Base.literal_pow
allows x^2
and x^3
to be turned into x*x
and x*x*x
, turning it into very efficient machine code. I was wondering if it could be extended to higher exponents. The function I used for this is this one:
Base.literal_pow(::typeof(^),x::Number,n::Val{N}) where N = prod(ntuple(Returns(x),Val(N)))
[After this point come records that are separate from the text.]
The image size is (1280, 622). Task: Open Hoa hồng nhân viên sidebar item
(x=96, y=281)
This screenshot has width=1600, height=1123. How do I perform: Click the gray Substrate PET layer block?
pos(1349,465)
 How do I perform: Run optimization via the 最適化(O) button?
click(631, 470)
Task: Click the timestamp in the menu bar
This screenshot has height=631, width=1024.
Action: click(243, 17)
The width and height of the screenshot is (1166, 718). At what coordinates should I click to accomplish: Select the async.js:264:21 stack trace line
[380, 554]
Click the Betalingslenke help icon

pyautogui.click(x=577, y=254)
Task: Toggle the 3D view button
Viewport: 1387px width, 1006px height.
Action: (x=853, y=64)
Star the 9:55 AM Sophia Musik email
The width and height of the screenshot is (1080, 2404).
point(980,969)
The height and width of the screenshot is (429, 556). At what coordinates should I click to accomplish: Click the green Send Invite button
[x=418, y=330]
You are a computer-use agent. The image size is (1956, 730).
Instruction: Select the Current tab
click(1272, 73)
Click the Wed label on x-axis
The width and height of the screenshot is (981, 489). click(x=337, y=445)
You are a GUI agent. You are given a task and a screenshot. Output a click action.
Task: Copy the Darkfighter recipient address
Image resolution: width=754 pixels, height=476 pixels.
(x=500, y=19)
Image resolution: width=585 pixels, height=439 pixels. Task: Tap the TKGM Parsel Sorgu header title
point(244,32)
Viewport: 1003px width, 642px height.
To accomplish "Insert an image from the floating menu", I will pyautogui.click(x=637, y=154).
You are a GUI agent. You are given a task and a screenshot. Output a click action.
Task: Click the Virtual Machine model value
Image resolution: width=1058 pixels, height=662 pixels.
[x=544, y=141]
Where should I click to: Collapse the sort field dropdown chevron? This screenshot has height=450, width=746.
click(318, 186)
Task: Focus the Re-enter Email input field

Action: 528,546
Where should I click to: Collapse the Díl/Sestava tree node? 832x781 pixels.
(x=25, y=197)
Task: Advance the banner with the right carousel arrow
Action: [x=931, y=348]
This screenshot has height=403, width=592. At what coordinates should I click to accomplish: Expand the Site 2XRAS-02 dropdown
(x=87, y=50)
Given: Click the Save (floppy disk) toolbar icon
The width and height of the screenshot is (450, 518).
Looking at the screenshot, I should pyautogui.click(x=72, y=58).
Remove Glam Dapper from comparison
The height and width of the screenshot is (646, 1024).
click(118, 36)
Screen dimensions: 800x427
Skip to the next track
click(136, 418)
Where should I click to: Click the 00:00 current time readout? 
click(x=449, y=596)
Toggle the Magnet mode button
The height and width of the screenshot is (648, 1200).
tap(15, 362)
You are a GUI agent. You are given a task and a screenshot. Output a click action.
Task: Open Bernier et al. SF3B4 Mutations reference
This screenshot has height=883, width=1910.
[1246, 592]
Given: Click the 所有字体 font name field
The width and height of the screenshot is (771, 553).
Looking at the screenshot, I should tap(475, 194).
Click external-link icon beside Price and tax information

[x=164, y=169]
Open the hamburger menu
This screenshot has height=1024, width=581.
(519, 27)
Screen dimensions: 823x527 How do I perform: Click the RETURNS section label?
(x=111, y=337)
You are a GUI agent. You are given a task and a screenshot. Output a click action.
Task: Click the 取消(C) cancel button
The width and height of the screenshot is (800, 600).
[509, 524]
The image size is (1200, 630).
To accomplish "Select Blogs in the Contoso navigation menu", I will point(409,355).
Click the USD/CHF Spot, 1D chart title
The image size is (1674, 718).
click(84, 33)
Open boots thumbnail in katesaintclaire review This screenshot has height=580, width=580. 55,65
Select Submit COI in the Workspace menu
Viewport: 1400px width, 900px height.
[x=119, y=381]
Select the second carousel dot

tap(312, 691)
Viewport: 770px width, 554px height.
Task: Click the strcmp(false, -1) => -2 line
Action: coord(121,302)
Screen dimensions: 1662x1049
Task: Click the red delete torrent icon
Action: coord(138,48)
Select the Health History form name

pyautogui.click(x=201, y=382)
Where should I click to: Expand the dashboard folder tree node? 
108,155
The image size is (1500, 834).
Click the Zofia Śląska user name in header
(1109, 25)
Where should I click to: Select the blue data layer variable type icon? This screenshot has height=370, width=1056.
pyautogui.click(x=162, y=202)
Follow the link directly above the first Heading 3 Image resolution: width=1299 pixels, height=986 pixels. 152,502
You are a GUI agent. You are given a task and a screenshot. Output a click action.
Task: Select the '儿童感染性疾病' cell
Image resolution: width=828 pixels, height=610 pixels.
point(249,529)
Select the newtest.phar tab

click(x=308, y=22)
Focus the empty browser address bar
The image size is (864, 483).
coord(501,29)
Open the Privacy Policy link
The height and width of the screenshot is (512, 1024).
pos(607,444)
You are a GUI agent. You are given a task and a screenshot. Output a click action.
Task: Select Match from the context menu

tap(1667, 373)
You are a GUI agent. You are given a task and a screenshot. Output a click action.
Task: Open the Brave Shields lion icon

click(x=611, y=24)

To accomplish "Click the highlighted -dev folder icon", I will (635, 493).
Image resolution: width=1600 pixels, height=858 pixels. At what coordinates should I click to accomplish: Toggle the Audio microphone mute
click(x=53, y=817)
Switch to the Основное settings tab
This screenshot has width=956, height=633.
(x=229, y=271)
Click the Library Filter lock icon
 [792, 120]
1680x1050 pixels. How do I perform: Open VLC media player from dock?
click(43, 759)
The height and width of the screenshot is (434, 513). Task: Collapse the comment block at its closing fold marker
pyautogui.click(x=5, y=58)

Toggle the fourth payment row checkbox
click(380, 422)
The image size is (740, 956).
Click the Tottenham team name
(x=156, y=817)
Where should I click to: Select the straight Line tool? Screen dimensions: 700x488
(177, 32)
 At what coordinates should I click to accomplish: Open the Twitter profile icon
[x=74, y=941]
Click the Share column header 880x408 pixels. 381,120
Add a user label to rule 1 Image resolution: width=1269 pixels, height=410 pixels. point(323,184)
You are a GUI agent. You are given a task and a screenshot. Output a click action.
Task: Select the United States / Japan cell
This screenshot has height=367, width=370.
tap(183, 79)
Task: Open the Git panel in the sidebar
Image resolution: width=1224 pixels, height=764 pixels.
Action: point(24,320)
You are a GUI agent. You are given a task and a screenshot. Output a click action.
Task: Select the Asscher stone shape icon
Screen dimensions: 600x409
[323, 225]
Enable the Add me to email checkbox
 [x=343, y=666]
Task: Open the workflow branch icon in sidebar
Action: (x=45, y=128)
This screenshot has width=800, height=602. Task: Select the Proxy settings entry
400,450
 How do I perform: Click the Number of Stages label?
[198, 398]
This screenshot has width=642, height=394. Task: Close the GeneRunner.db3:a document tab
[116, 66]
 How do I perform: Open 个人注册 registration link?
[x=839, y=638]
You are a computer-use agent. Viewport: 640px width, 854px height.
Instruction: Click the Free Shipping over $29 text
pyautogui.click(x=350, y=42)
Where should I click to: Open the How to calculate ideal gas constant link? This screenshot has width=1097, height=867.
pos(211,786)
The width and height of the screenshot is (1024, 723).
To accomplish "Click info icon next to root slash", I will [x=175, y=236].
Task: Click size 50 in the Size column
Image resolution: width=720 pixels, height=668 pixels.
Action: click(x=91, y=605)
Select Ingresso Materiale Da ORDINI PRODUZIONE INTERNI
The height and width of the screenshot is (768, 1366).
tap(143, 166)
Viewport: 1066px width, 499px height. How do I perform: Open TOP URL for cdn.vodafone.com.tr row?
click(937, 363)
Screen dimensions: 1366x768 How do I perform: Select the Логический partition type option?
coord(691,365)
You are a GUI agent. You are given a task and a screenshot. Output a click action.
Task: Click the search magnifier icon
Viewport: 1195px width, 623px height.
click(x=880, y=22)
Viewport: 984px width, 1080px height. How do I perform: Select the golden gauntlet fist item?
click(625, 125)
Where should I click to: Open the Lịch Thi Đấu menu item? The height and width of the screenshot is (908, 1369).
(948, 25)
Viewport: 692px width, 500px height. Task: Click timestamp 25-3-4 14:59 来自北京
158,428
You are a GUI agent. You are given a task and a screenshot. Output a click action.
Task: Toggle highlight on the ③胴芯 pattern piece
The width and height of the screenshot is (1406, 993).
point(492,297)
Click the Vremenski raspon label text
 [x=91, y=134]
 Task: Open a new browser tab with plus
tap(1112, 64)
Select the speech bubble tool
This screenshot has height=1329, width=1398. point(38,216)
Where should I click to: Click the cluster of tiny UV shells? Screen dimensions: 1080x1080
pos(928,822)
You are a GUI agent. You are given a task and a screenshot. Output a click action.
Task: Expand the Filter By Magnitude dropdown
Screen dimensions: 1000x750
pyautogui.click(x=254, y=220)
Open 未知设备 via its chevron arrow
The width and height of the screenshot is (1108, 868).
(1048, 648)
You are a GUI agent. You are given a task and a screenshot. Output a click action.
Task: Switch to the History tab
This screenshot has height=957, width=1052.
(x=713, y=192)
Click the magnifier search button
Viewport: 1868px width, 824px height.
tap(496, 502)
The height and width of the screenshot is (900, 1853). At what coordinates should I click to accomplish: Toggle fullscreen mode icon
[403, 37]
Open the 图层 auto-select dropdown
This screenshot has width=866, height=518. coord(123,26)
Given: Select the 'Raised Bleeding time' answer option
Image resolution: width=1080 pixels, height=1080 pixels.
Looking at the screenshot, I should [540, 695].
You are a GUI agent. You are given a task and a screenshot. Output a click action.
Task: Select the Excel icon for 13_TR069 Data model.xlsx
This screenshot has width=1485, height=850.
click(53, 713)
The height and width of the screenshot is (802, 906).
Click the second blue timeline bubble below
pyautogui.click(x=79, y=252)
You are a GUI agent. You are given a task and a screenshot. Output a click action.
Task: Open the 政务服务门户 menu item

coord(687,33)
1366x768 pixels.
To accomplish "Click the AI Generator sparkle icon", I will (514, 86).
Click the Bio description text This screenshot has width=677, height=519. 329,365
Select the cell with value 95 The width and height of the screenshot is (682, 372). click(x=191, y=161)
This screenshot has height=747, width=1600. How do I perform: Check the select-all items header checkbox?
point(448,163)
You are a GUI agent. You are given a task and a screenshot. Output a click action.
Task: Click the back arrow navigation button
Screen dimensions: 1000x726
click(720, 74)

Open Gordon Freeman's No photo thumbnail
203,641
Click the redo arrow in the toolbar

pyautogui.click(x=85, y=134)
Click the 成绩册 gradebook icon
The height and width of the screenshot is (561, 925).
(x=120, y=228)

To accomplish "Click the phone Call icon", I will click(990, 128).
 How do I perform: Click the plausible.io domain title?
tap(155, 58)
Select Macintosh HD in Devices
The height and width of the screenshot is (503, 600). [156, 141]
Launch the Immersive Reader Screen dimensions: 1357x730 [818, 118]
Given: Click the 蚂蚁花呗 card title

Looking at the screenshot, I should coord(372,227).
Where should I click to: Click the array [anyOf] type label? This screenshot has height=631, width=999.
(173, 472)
I found that for exponents up to x^32
, the compiled versions are faster, but the compile time gets longer and longer:
Code used to generate the data
using BenchmarkTools, ProgressMeter
#Base.literal_pow(::typeof(^),x::Number,n::Val{N}) where N = prod(ntuple(Returns(x),Val(N)))
t1 = Float64[]
t2 = Float64[]
@showprogress for n in 0:50
@eval f(x) = x^$n
a = 2
push!(t1, @elapsed f(2))
push!(t2, @belapsed f($(Ref(a))[]))
end
My versioninfo()
julia> versioninfo()
Julia Version 1.7.2
Commit bf53498635 (2022-02-06 15:21 UTC)
Platform Info:
OS: Windows (x86_64-w64-mingw32)
CPU: Intel(R) Core(TM) i7-9750H CPU @ 2.60GHz
WORD_SIZE: 64
LIBM: libopenlibm
LLVM: libLLVM-12.0.1 (ORCJIT, skylake)
up to x^26
, the compiled code is very efficient:
julia> @code_llvm (x->x^26)(2)
; @ REPL[9]:1 within `#23`
; Function Attrs: uwtable
define i64 @"julia_#23_1634"(i64 signext %0) #0 {
top:
; ┌ @ C:\Users\mittel\juliastuff\literal_pow.jl:3 within `literal_pow`
; │┌ @ tuple.jl:499 within `prod`
; ││┌ @ operators.jl:655 within `*`
; │││┌ @ operators.jl:634 within `afoldl`
; ││││┌ @ int.jl:88 within `*`
%1 = mul i64 %0, %0
%2 = mul i64 %1, %0
%3 = mul i64 %2, %2
%4 = mul i64 %3, %3
%5 = mul i64 %4, %0
%6 = mul i64 %5, %5
; └└└└└
ret i64 %6
}
between x^27
and x^32
the compiled code is more complicated but apparently it is still ok, but after x^33
it’s catastrophical.
Would it make sense to extend this? (up to 5? 10? 26?)
Also I don’t know how it behaves on other architectures or with other types (Float64, Float32, Int32…)
edit: corrected benchmark